А потом — нелепая женитьба, жизнь на средства супруги, дети, кормить и воспитывать которых он тоже не считал своей обязанностью. В обществе будущего воспитанием детей станут заниматься в особом фаланстере. Тогда-то, после всеобщего переустройства, и он поработает засучив рукава. Сейчас же — ни-ни! Сейчас надо расчищать почву под громадные стеклянные дворцы, а не корпеть в какой-то там конторе, провонявшей «Домостроем».

Но еще большие огорчения принесли Ивану Александровичу перемены, которые он с некоторых пор стал замечать, и все чаще с совершенно непредвиденной стороны — а именно, в образе мыслей, а затем и в поведении… Старушки. Ну ладно юнцы и юницы! Но почему Екатерина Павловна, с ее безукоризненным, будто самой природой отшлифованным вкусом, нет-нет да и выскажет что-нибудь звучащее в ее устах просто-таки несуразно?

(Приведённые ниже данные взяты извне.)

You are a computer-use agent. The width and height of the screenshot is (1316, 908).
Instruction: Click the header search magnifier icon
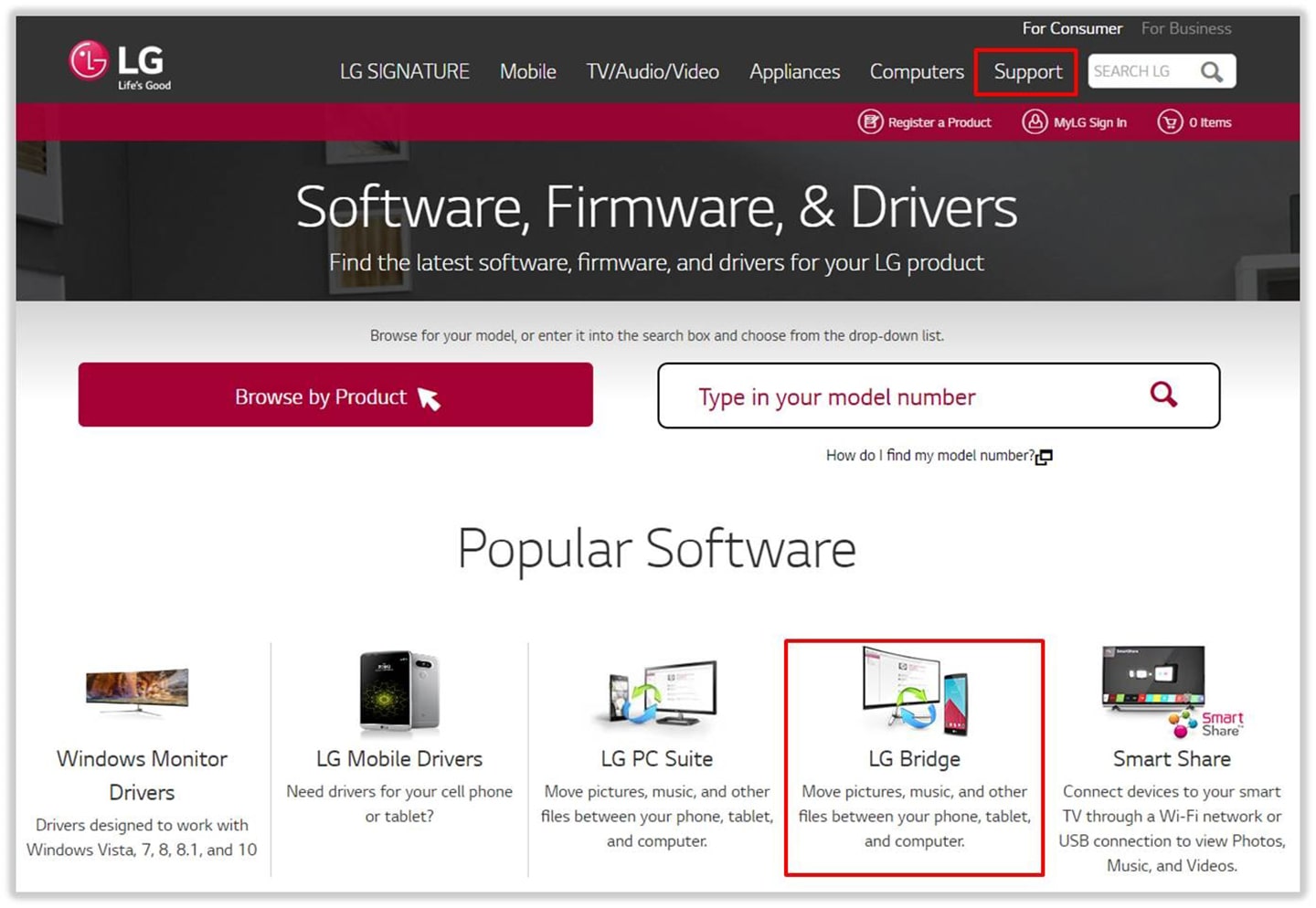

В 1863 году, когда весь Петербург читал «Что делать?» Чернышевского, на нее будто затмение нашло. Эту, по мнению Гончарова, нехудожественную, белыми нитками сшитую агитационную вещь она чуть не до небес превознесла.

А потом с Екатериной Павловной стали твориться и вообще невероятные вещи. Летом следующего года она, возвращаясь на пароходе по Волге с кумысного лечения, познакомилась с каким-то студентом. Вскоре этот студент стал появляться в их доме на Лиговке. Сердобольная Старушка рекомендовала его как очень способного молодого человека, которому нужно хоть немножко помочь: у него почти нет средств к существованию, родители люди бедные, да и живут за тысячи верст отсюда, в Сибири. И вот Федору Любимову — так звали студента — доверено быть домашним учителем в семье Майковых.